The president’s executive order on the Paris climate agreement – a landmark pact between nearly 200 nations to drastically reduce greenhouse gas emissions – will see the US officially rejoin the accord in 30 days. Biden’s order to reverse Trump’s move to withdraw from the WHO involves Dr. Anthony Fauci, the nation’s top infectious disease expert, attending and speaking at the international organization’s executive board meeting on Thursday.
And Biden’s executive order revoking the travel ban, often referred to as the Muslim ban, will ensure that the State Department restarts visa processing for affected countries. The order also calls for a proposal to be developed to “restore fairness and remedy the harms caused by the bans, especially for individuals stuck in the waiver process and those who had immigrant visas denied,” Biden’s transition team said in a summary of the orders on Wednesday.
These actions are part of his pledge to repair America’s alliances and reestablish the US as a leader in global affairs. He’s extending a hand to the world after four years of the US increasingly isolating itself, which is line with the Trump administration’s unilateral approach to foreign affairs.
Trump’s “America First” philosophy saw the US repudiate the global institutions it helped build post-World War II, as the former president consistently argued that the US government was getting taken advantage of by the international community. Much of Trump’s criticism in this regard was not grounded in fact or reality.
When it came to the Paris climate accord, for example, Trump said the deal was unfair as justification for withdrawing despite the fact that the US set its own targets under the nonbinding pact.
The ex-president’s decision to withdraw from the Paris climate accord and WHO also put the US at odds with key US allies. Trump dismissed scientifically-grounded concerns about climate change in pulling from the former, and experts warned he risked exacerbating the COVID-19 pandemic by withdrawing from the WHO.
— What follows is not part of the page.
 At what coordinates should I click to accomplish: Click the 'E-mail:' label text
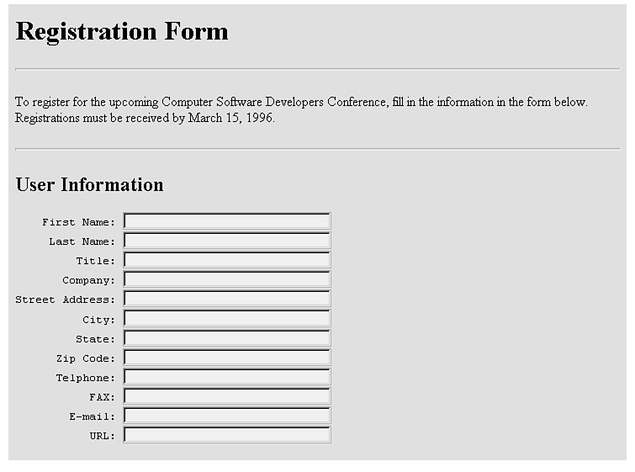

By rescinding the travel ban, Biden takes a major step toward ending what was widely viewed as an era of unabashed xenophobia and Islamophobia under Trump that caused stress and trauma for families impacted by the restrictions. Trump’s travel ban effectively vilified Muslims from other countries and portrayed them as potential terrorists, though research from the New America think tank shows “the large majority of jihadist terrorists in the United States have been American citizens or legal residents.”
Beyond these issues, Biden signed a slew of other executive orders on Wednesday that included stopping construction of the wall on the US-Mexico border that was in many ways the centerpiece of Trump’s agenda. Critics of the former president saw the wall as a symbol of Trump’s xenophobia and antithetical to America’s image of itself as a nation with a rich immigrant tradition.
Taken together, such moves from Biden are emblematic of his intention to show the world that a new era in relations between the US and the world has begun.
“The world is watching, watching all of us today,” Biden said during his inaugural address. “America has been tested, and we’ve come out stronger for it. We will repair our alliances and engage with the world once again.”